Die Hauptrollen spielten jedoch zwei Konservatoren des Germanischen Nationalmuseums, ein Mann und eine Frau, die weiße Kittel trugen, Haarnetze und Mundschutz. Ihnen fiel die verantwortungsvolle Aufgabe zu, den Inhalt des Schreins auf seinen Zustand zu überprüfen, um zu entscheiden, ob Maßnahmen erforderlich waren oder ob man die alten Knochen dort belassen konnte, wo sie seit Jahrhunderten lagerten. Die zweite Variante wäre wohl ganz im Sinne von Pfarrer Hannes Fink, dachte Paul, der den besorgten Gesichtsausdruck des Geistlichen bemerkte.

Der Moment war also gekommen, in dem Hannes Fink den silbernen Schrein öffnete und ihm behutsam zwei Laden entnahm, auch sie reichlich verziert. Er übergab sie den Konservatoren, die beide Holzkästchen auf einem mit weißem Tuch bespannten Tisch drapierten. Dann machten sie sich mit ihren behandschuhten Händen daran, die Laden aufzuklappen. Zum Vorschein kamen allerlei Papiere, teils in Umschlägen, teils mit Siegeln versehen. Wie Paul bereits wusste, handelte es sich um Beurkundungen früherer Visitationen. Darunter waren purpurfarbene Seidensäckchen gebettet – sie enthielten die Gebeine des Heiligen. Dreizehn Stück waren es insgesamt.

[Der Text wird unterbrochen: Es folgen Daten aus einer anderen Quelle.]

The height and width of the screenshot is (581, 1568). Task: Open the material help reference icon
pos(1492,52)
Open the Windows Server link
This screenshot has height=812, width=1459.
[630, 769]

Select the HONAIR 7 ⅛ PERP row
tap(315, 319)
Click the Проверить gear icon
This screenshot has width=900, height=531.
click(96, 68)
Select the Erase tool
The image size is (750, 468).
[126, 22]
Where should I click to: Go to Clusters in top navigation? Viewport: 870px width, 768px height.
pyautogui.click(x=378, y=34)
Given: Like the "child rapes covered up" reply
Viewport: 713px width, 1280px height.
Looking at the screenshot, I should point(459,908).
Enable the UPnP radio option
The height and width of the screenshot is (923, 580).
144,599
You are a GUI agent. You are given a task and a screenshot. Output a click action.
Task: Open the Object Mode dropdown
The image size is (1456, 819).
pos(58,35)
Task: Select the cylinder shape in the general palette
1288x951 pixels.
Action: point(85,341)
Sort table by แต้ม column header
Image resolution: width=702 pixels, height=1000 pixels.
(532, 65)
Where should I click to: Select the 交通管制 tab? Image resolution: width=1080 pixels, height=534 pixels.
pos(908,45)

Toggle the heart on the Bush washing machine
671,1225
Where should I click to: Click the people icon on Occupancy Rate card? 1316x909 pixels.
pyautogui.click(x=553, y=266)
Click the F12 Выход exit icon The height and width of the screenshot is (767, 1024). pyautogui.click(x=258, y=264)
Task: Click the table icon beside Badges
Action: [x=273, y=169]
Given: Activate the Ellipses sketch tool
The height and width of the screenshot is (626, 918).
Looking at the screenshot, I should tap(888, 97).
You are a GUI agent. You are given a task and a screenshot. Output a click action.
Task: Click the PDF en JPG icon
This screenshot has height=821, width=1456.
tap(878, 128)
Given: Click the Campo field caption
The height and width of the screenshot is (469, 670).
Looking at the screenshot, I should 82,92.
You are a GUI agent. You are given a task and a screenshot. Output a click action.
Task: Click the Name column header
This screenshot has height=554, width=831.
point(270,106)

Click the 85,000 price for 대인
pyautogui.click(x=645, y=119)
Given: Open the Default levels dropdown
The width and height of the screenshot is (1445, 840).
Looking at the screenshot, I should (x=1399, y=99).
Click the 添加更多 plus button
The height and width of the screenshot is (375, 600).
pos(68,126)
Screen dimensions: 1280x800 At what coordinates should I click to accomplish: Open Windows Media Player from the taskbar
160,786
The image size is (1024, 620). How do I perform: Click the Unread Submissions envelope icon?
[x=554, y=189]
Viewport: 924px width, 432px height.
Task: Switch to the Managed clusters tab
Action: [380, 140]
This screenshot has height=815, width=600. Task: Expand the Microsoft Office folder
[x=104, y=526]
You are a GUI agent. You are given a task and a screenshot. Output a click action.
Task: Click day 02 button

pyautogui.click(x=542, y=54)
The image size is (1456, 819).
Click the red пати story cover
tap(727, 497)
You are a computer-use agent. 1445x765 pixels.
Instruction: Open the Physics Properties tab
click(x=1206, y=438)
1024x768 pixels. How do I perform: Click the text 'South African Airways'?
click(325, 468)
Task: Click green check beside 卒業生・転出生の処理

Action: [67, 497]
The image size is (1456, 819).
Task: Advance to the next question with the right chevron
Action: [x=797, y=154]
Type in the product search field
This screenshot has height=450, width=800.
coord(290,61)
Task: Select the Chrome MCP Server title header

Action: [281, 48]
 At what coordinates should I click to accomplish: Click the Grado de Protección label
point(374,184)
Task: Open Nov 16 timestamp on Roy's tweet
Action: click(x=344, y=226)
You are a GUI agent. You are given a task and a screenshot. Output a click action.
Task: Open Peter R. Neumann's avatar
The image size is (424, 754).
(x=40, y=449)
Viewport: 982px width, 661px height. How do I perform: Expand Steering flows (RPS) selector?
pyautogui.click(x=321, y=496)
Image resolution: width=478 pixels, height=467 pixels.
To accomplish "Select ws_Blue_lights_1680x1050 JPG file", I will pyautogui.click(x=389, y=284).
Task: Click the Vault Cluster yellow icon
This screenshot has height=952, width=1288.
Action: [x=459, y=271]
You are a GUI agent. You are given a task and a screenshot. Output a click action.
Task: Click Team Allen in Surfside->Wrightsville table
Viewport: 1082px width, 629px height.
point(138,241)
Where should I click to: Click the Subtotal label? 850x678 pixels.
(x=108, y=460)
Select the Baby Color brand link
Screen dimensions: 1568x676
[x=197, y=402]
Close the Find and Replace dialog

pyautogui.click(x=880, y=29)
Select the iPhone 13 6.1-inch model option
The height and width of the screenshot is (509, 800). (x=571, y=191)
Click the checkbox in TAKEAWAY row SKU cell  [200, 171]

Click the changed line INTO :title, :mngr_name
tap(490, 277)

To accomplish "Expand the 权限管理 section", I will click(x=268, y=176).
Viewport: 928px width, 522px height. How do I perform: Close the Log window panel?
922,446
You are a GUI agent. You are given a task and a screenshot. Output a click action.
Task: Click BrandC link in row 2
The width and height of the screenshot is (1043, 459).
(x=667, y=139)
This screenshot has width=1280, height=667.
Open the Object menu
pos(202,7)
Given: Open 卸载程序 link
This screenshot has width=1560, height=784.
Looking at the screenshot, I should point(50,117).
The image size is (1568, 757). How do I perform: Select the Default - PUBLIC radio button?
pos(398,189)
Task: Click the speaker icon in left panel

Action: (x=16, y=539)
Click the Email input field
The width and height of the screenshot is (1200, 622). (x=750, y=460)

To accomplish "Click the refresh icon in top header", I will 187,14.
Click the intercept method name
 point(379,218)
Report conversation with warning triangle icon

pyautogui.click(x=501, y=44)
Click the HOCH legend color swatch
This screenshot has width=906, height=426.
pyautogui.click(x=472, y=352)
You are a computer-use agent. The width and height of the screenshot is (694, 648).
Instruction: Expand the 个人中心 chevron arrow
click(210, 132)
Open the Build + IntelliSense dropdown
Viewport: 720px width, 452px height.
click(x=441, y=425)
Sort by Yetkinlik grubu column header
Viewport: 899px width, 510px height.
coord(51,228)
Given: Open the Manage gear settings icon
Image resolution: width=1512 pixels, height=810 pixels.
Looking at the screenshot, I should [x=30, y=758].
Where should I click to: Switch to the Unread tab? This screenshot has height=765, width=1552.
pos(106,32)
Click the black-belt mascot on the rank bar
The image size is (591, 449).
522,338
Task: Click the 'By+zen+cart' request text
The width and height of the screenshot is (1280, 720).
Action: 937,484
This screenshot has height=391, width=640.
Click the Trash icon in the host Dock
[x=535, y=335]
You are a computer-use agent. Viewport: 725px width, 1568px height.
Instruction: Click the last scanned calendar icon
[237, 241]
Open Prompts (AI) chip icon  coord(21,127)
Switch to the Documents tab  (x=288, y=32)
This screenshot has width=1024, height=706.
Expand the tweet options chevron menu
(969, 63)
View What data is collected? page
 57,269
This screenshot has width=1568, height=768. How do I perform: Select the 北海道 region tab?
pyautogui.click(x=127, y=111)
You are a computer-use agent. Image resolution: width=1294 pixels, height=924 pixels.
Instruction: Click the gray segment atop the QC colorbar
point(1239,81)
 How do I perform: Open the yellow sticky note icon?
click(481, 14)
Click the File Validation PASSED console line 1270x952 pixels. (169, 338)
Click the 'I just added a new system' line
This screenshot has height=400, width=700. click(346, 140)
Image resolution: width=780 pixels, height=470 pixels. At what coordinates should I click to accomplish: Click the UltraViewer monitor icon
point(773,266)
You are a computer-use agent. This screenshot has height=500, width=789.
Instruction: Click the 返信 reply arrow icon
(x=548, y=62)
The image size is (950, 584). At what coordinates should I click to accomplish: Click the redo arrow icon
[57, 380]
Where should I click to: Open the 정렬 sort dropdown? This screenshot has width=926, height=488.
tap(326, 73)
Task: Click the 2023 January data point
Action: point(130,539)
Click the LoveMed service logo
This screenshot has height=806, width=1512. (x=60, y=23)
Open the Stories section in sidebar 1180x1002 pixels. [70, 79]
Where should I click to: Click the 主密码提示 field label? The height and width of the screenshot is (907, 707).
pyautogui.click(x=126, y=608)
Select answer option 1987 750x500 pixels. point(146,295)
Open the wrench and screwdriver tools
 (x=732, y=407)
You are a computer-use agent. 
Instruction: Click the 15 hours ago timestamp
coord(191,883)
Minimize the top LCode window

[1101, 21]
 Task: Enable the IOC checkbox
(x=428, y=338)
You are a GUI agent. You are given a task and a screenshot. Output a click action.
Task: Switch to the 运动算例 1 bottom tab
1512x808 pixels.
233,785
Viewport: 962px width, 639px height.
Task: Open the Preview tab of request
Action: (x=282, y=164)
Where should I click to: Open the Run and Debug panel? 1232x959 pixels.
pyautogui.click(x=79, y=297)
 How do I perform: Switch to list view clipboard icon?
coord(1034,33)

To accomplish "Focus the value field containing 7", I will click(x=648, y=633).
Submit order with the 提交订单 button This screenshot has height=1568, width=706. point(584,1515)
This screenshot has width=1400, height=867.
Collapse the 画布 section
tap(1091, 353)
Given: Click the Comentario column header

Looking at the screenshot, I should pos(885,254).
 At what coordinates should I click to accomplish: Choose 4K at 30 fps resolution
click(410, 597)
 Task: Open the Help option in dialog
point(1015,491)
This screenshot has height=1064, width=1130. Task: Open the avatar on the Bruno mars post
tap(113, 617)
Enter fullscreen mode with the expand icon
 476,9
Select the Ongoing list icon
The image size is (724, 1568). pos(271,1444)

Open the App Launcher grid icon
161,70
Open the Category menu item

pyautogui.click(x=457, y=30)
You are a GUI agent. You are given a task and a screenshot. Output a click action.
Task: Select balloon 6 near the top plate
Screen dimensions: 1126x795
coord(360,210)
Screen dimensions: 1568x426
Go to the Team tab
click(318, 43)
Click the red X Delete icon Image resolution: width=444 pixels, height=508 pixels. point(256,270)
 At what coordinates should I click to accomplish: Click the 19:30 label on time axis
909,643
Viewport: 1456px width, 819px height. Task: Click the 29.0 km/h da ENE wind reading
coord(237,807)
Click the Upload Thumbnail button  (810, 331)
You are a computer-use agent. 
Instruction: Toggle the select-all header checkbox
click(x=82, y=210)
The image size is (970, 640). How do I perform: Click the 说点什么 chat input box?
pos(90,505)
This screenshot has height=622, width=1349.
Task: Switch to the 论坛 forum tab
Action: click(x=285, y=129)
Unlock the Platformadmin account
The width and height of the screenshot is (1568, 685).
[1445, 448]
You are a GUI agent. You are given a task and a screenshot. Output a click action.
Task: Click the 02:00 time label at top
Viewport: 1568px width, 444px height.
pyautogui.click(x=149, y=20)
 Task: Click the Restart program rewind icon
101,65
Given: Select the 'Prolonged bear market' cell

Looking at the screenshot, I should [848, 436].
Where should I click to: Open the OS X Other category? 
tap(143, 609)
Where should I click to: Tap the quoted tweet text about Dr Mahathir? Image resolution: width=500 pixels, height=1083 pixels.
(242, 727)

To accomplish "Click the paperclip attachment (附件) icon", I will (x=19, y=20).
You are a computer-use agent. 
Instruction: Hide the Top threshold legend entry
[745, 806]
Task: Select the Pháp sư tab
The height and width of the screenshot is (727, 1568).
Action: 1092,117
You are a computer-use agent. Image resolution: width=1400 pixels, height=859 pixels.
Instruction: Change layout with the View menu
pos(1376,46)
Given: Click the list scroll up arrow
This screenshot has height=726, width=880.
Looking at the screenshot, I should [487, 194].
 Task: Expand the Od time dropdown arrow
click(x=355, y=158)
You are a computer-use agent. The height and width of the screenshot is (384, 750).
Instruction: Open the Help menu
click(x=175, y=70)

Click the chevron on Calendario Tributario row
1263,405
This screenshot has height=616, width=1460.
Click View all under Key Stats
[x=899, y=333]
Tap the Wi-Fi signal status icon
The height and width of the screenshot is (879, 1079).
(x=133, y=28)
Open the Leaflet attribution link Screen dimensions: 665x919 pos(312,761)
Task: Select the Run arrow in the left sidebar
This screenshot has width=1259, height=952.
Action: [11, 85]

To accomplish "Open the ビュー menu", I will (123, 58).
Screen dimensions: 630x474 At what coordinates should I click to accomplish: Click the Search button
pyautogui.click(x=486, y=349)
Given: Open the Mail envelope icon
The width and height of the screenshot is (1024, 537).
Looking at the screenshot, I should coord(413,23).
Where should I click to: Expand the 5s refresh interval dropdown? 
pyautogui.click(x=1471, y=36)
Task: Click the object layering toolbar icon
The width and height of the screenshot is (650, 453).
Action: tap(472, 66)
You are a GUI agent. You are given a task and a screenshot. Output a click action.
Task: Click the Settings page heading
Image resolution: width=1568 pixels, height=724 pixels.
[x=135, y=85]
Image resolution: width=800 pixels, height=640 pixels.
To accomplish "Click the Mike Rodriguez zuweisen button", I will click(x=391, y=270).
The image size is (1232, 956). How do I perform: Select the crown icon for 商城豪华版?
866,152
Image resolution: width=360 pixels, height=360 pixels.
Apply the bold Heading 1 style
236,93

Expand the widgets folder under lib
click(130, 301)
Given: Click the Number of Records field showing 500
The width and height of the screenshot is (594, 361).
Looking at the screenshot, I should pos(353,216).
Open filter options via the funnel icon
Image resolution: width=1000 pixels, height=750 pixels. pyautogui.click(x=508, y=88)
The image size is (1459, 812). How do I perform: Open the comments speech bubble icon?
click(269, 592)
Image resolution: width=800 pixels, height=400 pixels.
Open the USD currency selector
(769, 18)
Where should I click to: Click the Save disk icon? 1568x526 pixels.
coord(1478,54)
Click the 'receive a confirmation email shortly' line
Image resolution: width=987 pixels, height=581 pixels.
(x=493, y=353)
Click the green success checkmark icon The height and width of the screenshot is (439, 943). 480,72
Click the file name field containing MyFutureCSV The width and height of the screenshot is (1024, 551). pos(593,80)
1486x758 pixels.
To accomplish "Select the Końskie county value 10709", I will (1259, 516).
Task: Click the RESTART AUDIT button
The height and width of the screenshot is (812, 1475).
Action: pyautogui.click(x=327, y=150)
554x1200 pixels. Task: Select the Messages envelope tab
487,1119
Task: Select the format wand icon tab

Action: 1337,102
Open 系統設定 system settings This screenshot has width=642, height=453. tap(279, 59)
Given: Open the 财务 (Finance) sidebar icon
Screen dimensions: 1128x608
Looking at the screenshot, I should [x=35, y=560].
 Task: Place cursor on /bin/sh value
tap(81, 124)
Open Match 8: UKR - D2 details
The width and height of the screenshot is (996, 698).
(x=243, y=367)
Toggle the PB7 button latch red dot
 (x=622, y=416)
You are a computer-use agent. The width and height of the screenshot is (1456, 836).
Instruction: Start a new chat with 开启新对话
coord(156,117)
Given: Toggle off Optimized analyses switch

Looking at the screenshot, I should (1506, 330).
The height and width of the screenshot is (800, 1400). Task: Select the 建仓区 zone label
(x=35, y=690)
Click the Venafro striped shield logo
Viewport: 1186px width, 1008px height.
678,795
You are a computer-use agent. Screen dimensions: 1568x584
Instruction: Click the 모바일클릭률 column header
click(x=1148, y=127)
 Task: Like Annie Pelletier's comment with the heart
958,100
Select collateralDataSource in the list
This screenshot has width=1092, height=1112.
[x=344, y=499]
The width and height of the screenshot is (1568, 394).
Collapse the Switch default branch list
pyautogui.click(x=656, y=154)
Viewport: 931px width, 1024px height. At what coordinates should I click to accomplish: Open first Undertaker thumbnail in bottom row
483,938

Paul trat mit seiner Kamera näher heran und löste mehrmals aus, als die Konservatorin die Säckchen entnahm und sie ihrem Kollegen weiterreichte. Nun kam Hannes Fink ins Bild. Auch er trug Handschuhe und hob eine der Umhüllungen an. Durch den Sucher seines Fotoapparats verfolgte Paul, wie Fink den kleinen Sack in seiner Hand wog.

Ehrfurchtsvoll sagte der Pfarrer an die Anwesenden gerichtet: »Durch den dünnen Stoff spürt man den Knochen. Es ist, als würde ich die Historie Nürnbergs in meinen Händen halten.« Auch Paul war ergriffen. Es kam ihm wirklich so vor, als könnte er den Hauch der Geschichte erahnen.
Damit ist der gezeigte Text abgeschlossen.